One alternative is to use the PyObjC Python module to access Apple's ScriptingBridge for Objective-C. This is clunky, since you are effectively writing Objective-C code, but "translated" into Python, but it gets the job done and this is the solution I'm currently using.

 

Some sample code to get you started, here's how you could do what you wanted above:

from ScriptingBridge import SBApplication

class YourClass:
    def some_method(self):
        self.psApp = SBApplication.applicationWithBundleIdentifier_("com.adobe.Photoshop")
        for layer_set in self.psApp.currentDocument().layerSets():
            for group in layer_set.layers().get():
                if group.name() == "image_1":
                    return group

 

Photoshop Specific Limitations:

All the AppleScript commands are wrapped, but some may not be functional due to limitations of the "rules" of ScriptingBridge.
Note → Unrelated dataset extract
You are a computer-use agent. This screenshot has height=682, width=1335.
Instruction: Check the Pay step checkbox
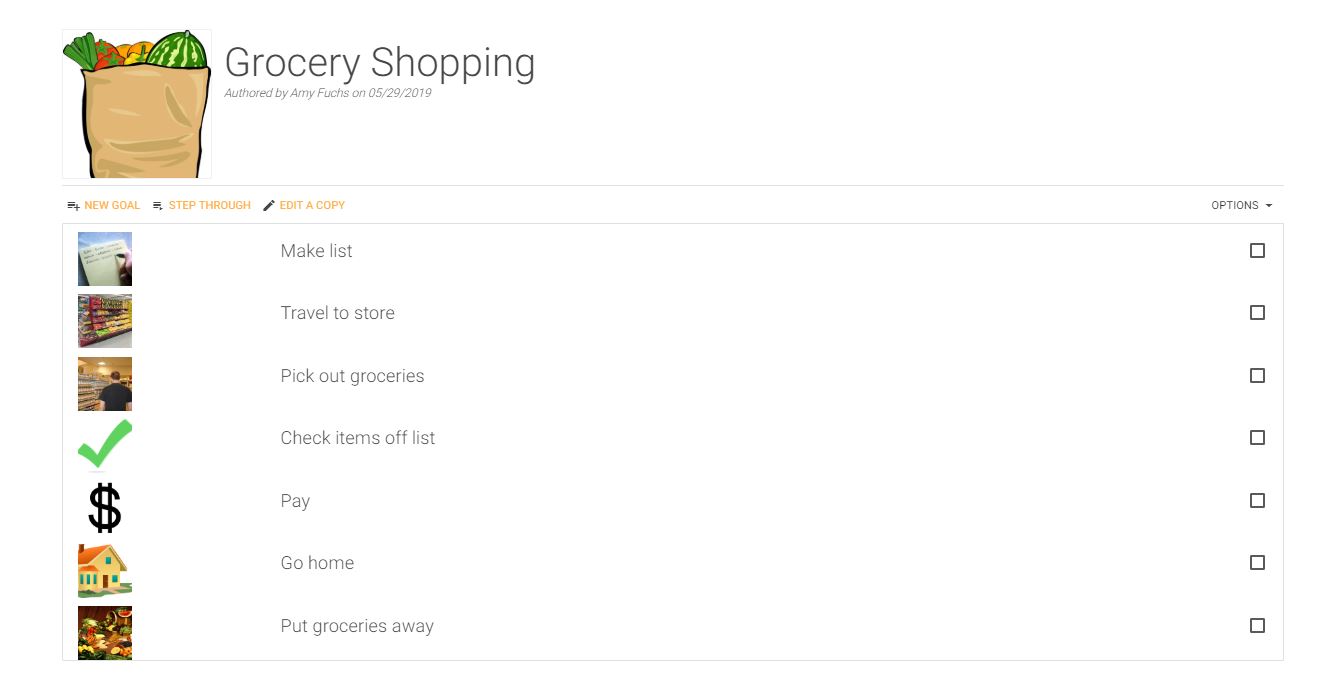tap(1257, 500)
For example, the "open" command is broken, since all possible arguments must be specified, and the "open options" argument requires a reference to a class that cannot be instantiated in ScriptingBridge. Luckily you can still use the "do javascript" function to open files, or the "open -a {photoshop} {file}" shell command.

 

(Py)Objective-C "Quirks":

Translation between Objective-C and Python makes your code super verbose. For example:

AppleScript:
do javascript [script] [arguments] [open options] [show debugger]

Python:
doJavascript_withArguments_showDebugger_(script, arguments, int.from_bytes(b'Nevr'))

Some (lots) of functions will need magic enum numbers from the Photoshop sdef file (like the b'Nevr' above). You can reference those by opening Script Editor, opening the Photoshop scripting dictionary, and then File -> Save As, open the file you just saved with a text editor, and you'll be able to see the values you need for each function.

 

I won't babble on more, but for Photoshop scripting this is seems like the most usable option now that appscript is dead.

 

Here's an old Apple doc explaining most things.
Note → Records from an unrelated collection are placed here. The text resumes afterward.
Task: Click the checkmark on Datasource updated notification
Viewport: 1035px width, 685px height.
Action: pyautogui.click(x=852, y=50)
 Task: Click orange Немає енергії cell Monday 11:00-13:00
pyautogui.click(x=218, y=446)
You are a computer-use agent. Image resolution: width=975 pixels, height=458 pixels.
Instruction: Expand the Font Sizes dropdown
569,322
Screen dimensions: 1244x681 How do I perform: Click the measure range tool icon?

https://developer.apple.com/library/archive/documentation/Cocoa/Conceptual/RubyPythonCocoa/Articles/UsingScriptingBridge.html

kieranrgeary
Participant
June 24, 2023

Ah just been looking around at the source for appscript and found this. Do not use ScriptingBridge lol. You can get appscript working with modern Photoshop versions by using the "terms" argument in the constructor:

from appscript import app

app(photoshop_path, terms="sdef")

 

Stephen Marsh
Community Expert
Community Expert
January 17, 2022

You obviously have a need to do this through Python, I can't help with that.

 

AppleScript can run JavaScript, so you maybe you could use JS:

 

var selectLayer1 = app.activeDocument.artLayers.getByName("Layer 1");
app.activeDocument.activeLayer = selectLayer1;

 

Or:

 

app.activeDocument.activeLayer = app.activeDocument.layers["Layer 1"];

 

 

As the AS wraps the JS in double quotes, any double quotes in the JS need to be escaped with a \ backslash:

 

tell application "Adobe Photoshop 2022"
	
	set js to "app.activeDocument.activeLayer = app.activeDocument.layers[\"Layer 1\"];"
	
	do javascript js
end tell

 

 

EDIT: Or you could change double quotes in the JS to use single open/close quotes so that there is no conflict with the double quotes used in the AS.

Participant
January 17, 2022

Hi Stephen,

Thank you so much for your answer! I didn't know I could pass javascript to Photoshop with Applescript like that!

I am actually already able to send Applescript via python, I'll post it here for anybody else who wants to know how to do that:

from subprocess import Popen, PIPE

def run_appscript(self, script):
	p = Popen(['osascript', '-'], stdin=PIPE, stdout=PIPE, stderr=PIPE, universal_newlines=True)
		stdout, stderr = p.communicate(script)

# example
def quit_photoshop(self):
      self.run_appscript('tell application "Adobe Photoshop 2022" to quit')

 

The only thing i'd miss is a way to communicate back from Photoshop to my Python/Applescript script. For example, if I want to get the name of a layer and use that later on in my script. Would you perhaps know a way to do so? 

Stephen Marsh
Community Expert
Community Expert
January 17, 2022

Sorry, I'm only a beginner in using JavaScript with Adobe apps and I don't know AppleScript or Python.